By on novembro 13, 2017

Na sessão da Câmara de Vereadores de Palmares do Sul da última segunda-feira, 6 de novembro, ingressou na pauta de análise e votação o Projeto de Lei Complementar n.º 002/2017, que “Altera e acrescenta disposições na Lei Complementar n.º 79, de 23 de setembro de 2013, que estabelece o Código Tributário do Município e consolida a legislação tributária”. O objetivo é alterar o Código Tributário Municipal na forma que segue:

“- No que diz respeito às alterações dos art. 24, 26 e 34 e na Tabela I – Imposto Sobre Serviços de Qualquer Natureza, estamos adequando a nossa legislação à legislação Federal – lei Complementar nº 116, de 31 de julho de 2003, que dispõe sobre o Imposto Sobre Serviços de Qualquer Natureza, alterada pela Lei Complementar nº 157, de 29 de dezembro de 2016.

– Alteração da Taxa de Coleta de Lixo… O ajuste se faz necessário, a qual busca o aumento na arrecadação referente à Taxa de Coleta de Lixo, a fim de cobrir deficit, sendo o percentual a ser reajustado em 15%.

– Quanto a Contribuição de Iluminação Pública se faz necessário considerando os constantes aumentos nacionais do reajuste de energia elétrica, o que aumentou consideravelmente o custo da iluminação pública pago pelo Município”.

O vereador Polon Oliveira (PTB), na discussão do projeto no Legislativo, contestou o aumento, argumentando que não pode ser o povo a pagar com uma proposta simples de arrecadação e que não demonstra garantia de melhorias ou efetividade.

“Penso que esse é um projeto que deve ser discutido não só aqui, mas na sociedade; porque é um projeto de taxação ao contribuinte.
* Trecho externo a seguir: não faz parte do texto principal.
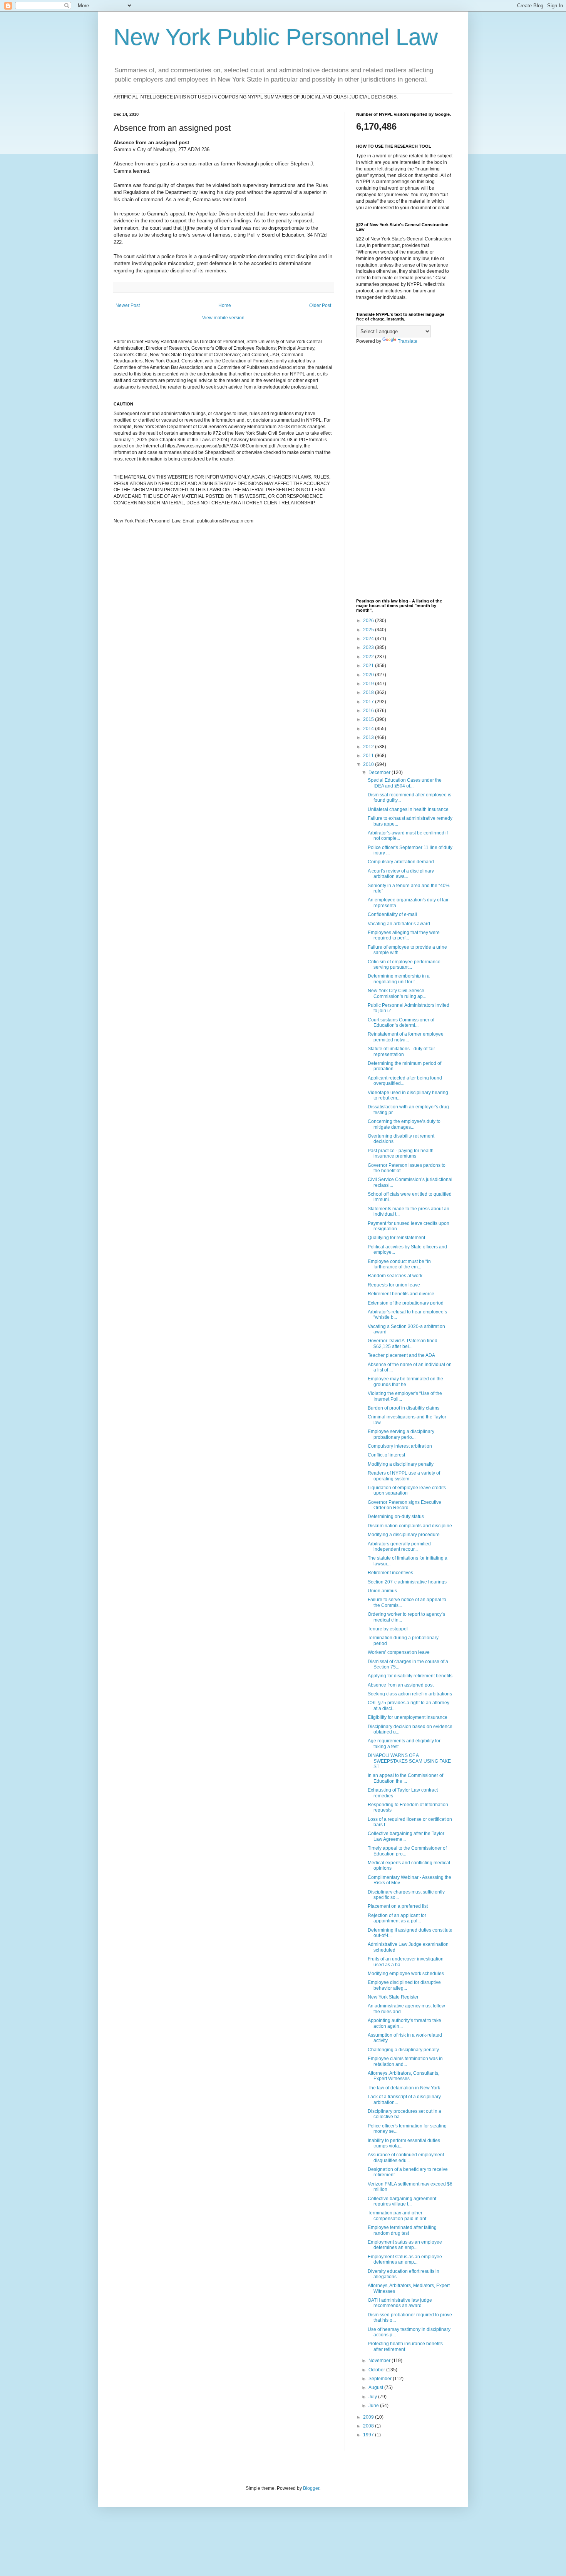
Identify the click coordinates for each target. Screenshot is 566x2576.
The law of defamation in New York (404, 2087)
Sempre quem paga a conta é o lado mais fraco; e aqui é o povo quem vai pagar a conta. Levantei para o secretário algumas alternativas. Por exemplo: na iluminação pública, tem as lâmpadas de led que consomem 80% menos de energia e não requer reator, e não existe nenhum estudo para implantar futuramente isso no nosso município. Ela é mais cara, mas com uma durabilidade muito maior. Talvez a forma de se reajustar, o cálculo, não seja simplesmente fazer o mais fácil. Taxar o contribuinte, o povo pagar, e deu! Talvez se o Executivo apresentar uma alternativa; um aumento de 5%, 6%, mas com apresentação de um projeto que mostre uma economia real daqui há alguns anos; e que se possa reduzir depois justamente do valor da iluminação pública. Talvez falte organização, criatividade e gestão. Já estamos pagando taxas e não temos lâmpadas nos postes em frente às casas. Esse aumento pode resolver o problema do deficit, mas vai continuar sem lâmpada. Temos que discutir sim, mas não só aqui, e sim com a sociedade, talvez de outra forma; para que todos façam seus conceitos sobre as justificativas do Executivo para aumento de taxas de iluminação e do lixo”, reforçou Polon.